In 1867 when she was 11 years o1d she came to Kansas with her parents and her brother John W., her sister Nancy, and her half-brother Willie. They made the trip in a covered wagon pulled by oxen. They settled in what is now Allen County.
Nicholas Yeager's parents were Joseph and Margaret (Everlee) Yeager. Ellenor Yeager's parents were John Wilson and Grace (Van Kirk) Wilson.
Grandma's mother Ellenor Yeager died in 1870. Her Daddy, Nicholas Yeager, died in 1880. They are both buried in Old Elsmore Cemetary south of Moran, Kansas.
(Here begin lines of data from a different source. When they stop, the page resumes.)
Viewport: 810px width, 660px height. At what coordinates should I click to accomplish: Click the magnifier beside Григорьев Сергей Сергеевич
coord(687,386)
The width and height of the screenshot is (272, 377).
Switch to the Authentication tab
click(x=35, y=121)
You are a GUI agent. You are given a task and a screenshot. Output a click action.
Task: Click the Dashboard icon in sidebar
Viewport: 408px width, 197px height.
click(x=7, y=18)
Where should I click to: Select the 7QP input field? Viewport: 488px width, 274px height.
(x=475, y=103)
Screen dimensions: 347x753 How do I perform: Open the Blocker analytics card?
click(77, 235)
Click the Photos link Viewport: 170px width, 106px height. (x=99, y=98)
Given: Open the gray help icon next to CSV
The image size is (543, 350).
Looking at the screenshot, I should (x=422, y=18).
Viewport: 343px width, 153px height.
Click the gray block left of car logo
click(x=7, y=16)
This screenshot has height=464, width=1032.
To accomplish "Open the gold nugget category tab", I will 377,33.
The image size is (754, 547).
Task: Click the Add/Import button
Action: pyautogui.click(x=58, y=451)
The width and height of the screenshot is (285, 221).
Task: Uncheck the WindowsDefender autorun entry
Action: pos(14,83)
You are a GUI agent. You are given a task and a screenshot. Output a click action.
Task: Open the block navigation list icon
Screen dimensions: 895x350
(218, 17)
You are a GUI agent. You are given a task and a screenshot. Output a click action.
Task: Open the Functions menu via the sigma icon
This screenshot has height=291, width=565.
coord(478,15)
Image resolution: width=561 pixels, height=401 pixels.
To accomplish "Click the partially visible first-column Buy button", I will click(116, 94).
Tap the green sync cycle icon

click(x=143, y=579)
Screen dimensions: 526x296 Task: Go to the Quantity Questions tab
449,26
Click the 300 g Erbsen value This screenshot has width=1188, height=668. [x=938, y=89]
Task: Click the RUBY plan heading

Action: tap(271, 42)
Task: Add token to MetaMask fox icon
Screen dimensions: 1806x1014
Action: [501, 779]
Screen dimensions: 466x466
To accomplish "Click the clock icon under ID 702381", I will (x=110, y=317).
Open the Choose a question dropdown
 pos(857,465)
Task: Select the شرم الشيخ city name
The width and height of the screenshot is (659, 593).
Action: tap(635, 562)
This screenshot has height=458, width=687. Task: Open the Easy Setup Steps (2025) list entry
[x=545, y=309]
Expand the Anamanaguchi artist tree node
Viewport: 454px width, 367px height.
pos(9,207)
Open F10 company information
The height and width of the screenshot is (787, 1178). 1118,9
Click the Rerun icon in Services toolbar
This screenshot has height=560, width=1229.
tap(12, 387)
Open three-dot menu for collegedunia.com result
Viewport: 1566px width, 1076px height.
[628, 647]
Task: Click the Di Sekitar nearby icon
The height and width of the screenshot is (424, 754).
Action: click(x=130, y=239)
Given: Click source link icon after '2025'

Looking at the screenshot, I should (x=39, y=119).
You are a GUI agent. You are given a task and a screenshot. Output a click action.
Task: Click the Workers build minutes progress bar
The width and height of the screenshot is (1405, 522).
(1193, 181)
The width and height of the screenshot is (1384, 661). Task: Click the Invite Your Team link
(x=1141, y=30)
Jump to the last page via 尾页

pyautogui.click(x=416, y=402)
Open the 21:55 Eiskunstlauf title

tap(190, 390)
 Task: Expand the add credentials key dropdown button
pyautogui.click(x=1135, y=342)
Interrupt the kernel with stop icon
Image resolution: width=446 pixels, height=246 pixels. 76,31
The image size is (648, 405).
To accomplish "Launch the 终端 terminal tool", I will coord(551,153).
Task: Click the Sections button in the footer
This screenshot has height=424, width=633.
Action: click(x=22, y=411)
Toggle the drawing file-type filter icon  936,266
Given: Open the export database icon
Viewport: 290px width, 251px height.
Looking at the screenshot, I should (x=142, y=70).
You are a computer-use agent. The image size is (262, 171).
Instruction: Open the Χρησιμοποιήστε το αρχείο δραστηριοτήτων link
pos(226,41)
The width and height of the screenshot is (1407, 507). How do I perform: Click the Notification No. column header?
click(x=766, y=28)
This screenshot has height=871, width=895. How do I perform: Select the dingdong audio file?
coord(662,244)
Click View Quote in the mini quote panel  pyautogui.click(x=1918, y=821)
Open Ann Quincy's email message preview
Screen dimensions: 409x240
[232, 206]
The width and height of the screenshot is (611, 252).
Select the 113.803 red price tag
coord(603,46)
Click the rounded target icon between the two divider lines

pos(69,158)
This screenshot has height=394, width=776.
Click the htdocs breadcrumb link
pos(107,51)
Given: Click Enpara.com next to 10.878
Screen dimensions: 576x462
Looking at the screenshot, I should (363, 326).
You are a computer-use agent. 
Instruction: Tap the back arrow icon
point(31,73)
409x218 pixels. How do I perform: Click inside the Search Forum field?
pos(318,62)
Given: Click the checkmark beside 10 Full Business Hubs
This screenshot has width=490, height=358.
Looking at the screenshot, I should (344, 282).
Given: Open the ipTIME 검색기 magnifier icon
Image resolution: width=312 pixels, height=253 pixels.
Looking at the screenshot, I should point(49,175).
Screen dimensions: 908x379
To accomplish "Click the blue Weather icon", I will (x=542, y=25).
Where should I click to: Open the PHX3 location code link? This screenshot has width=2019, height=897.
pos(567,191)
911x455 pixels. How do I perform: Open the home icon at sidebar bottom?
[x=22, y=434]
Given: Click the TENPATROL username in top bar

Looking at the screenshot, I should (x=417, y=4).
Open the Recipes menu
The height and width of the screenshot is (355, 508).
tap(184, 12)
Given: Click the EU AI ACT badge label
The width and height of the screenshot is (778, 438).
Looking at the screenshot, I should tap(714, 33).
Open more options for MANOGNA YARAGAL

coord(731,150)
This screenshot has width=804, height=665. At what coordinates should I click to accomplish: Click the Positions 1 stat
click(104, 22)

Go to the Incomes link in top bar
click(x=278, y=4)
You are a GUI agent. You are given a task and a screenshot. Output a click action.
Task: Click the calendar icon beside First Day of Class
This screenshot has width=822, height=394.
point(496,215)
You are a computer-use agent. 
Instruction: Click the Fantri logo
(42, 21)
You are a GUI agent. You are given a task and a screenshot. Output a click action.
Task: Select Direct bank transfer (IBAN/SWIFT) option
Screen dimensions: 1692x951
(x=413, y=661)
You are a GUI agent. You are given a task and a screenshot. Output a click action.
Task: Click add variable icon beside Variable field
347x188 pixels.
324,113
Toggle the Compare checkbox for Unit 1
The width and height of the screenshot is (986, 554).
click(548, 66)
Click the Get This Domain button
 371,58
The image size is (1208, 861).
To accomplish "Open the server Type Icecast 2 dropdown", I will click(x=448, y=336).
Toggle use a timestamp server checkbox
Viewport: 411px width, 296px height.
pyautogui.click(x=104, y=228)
Grandma married her first husband, Daniel Helms, on March 2, 1876, at Elsmore, Kansas. She was 18, and he was 32.
Daniel Helms bought the old home place near Bronson, Kansas on a "State Patent." My cousin Lowell Lawry obtained a copy of the patent and gave me a copy.
The patent was not issued until 1887, apparently only after Grandma and Grandpa Lawry took out a mortgage on the place in 1887, though Daniel Helms had died in 1880.
Grandma and Daniel Helms first lived in a one room house located about 1/4 mile south of the second house which Daniel built later. Their two sons Henry Finley Helms and James N. Helms were born in the first house.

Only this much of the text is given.